The coverage of women’s sports in the mainstream media is about to get a huge boost, thanks to USC professor of sociology and gender studies Michael Messner.

In June, Messner co-authored a study for the Center for Feminist Research at USC that revealed how media giants, especially ESPN, were starving women’s sports coverage. As a result, ESPN is launching a brand-new channel, called espnW, that is marketed specifically toward women.
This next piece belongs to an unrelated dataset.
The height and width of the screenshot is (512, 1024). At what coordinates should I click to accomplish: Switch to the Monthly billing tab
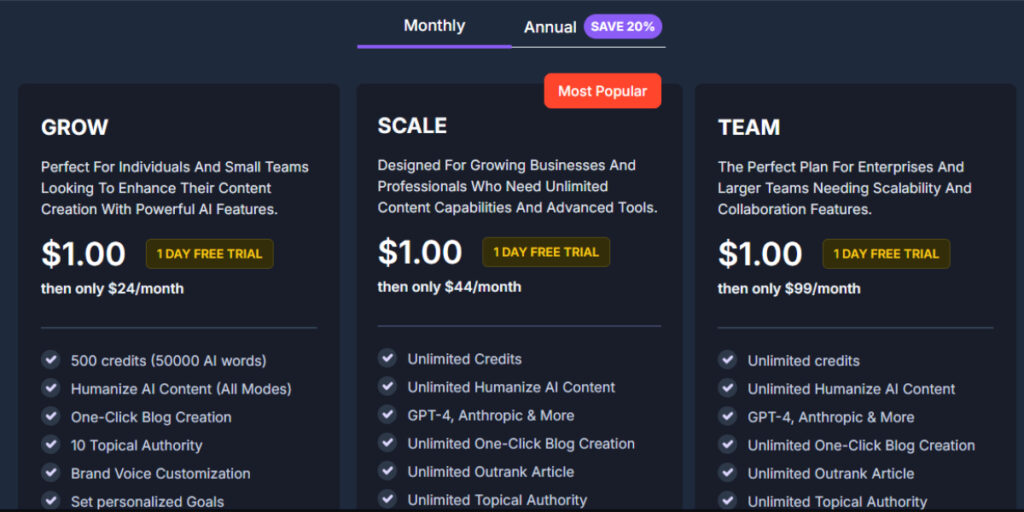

The channel will launch online this fall, with the possibility of becoming a television channel in the spring.

“They’ve made the commitment,” former professional tennis star Billie Jean King told The New York Times. “I don’t think there’s ever been this much planning, research and commitment before.”

Messner’s study found that ESPN’s flagship program SportsCenter devoted only 1.4 percent of its coverage to women’s sports last year, as opposed to 2.1 percent in 2004. It also found 96.3 percent of the lead stories on SportsCenter and on KNBC’s, KCBS’ and KABC’s sports news segments came from men’s sports.

Though adding espnW seems like a step in the right direction, Messner isn’t so sure.

“Yes, it’s going to give women’s sports fans a place to go,” he told The New York Times. “But it might ultimately ghettoize women’s sports and kind of take ESPN off the hook in terms of actually covering them on its main broadcast.”